“Our model shows reliable performance on frozen sections during brain surgery and in scenarios with significant diagnostic disagreement among human experts,” he said.
The tool was tested in five hospitals and outperformed both human pathologists and other AI models. A unique aspect of the new model is an “uncertainty detector,” which allows it to not only distinguish between cancer types with high accuracy but also to signal when it’s unsure in its judgment — an important feature for high-stakes medical scenarios.
The new study builds on earlier work led by Yu to develop an AI system that could reliably decode the molecular features of different types of gliomas.
How PICTURE spots brain-cancer doppelgangers
Each year, more than 300,000 people worldwide are diagnosed with tumors in the brain or central nervous system, and more than 200,000 deaths occur as a result. The World Health Organization recognizes about 109 different types of brain and spinal cord tumors, each with its own unique features under the microscope or at the genetic level.

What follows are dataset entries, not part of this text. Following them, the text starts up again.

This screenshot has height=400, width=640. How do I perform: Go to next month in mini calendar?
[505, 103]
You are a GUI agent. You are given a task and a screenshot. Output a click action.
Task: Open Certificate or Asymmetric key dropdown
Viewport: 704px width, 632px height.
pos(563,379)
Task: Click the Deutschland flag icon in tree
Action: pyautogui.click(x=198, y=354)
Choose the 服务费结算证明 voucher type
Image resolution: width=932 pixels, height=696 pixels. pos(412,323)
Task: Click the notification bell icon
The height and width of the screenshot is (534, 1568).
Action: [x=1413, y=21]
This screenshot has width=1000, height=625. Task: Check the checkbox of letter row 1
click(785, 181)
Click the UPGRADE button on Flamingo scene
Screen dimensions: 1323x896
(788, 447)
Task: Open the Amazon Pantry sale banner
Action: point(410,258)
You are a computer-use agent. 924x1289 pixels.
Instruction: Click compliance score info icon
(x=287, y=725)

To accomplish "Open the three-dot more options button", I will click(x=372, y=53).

Accurately distinguishing PCNSL from glioblastoma during surgery could allow surgeons to spare brain tissue instead of removing it. Patients with PCNSL are then referred for radiation and chemotherapy, the preferred treatments for this type of tumor. By contrast, glioblastoma requires surgical removal of as much of the cancerous brain tissue as possible.
A near PICTURE-perfect performance
The model — which Yu developed with study co-first authors Junhan Zhao and Shih-Yen Lin — was evaluated on 2,141 brain pathology slides collected worldwide, including rare cases across both frozen sections and formalin-fixed samples. It was designed to spot critical cancer features including tumor cell density, cell shape, and presence of necrosis.
The scientists tested PICTURE’s performance across five international hospitals in four countries. In every case, the AI model outperformed existing AI tools and traditional frozen-section assessment, the standard of care for real-time tumor typing.
In tests, the PICTURE model correctly distinguished glioblastoma from PCNSL more than 98 percent of the time — a level of accuracy that held up when tested in five independent international patient groups. In addition, PICTURE identified samples belonging to 67 CNS cancers that were neither gliomas nor lymphomas.
The model could spot tumors it had not seen during its training and, when it did, it raised a red flag for human review. In other words, the tool knew when it didn’t know, Yu said, and this prevented the system from pigeonholing unclear cases into known categories. This feature renders the model unique among other AI systems, the researchers said. In comparison, other AI tools can differentiate in a binary, either-or fashion — disease A versus disease B. This is especially problematic for brain pathology, Yu noted, because there are more than 100 different subtypes of brain cancers, and many of them are relatively rare.
PICTURE outperformed human pathologists in hard-to-distinguish tumors in the brain. In tests, human specialists showed significant disagreement on difficult diagnoses, with some tumor types misdiagnosed 38 percent of the time. PICTURE correctly identified all these cases, offering support when expert opinion varies.
Launching PICTURE into the real world
Deploying the tool could be a great opportunity for human-AI collaboration, the researchers said. They envision implementing the system across operating rooms and pathology departments as an initial filter to differentiate glioblastoma from PCNSL and inform in-the-OR treatment calls.
Using the model could also democratize access to neuropathology, a highly specialized area of expertise with a dearth of specialists and uneven distribution of experts across the country and world. In addition, the tool can also be used as an educational tool for training the next generation of pathologists to recognize look-alike lesions in the brain where critical differences are obscured under similar appearance.
The researchers noted that most tumor samples were obtained from white patients, so more research is needed to confirm the model’s accuracy across diverse populations. And while the tool focused on glioblastoma and PCNSL, future work could expand it to other cancer types and combine it with genetic and molecular data for deeper insights.